Dataset entries:
*-*-*

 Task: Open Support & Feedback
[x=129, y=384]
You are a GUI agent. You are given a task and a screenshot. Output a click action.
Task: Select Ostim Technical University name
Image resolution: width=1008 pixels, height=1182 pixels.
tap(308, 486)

*-*-*

## INSTRUCTIONS FOR THE TASK
This exercise calls for every record to be restated word for word.

## YOUR RESPONSE
 Task: Open Support & Feedback
[x=129, y=384]
You are a GUI agent. You are given a task and a screenshot. Output a click action.
Task: Select Ostim Technical University name
Image resolution: width=1008 pixels, height=1182 pixels.
tap(308, 486)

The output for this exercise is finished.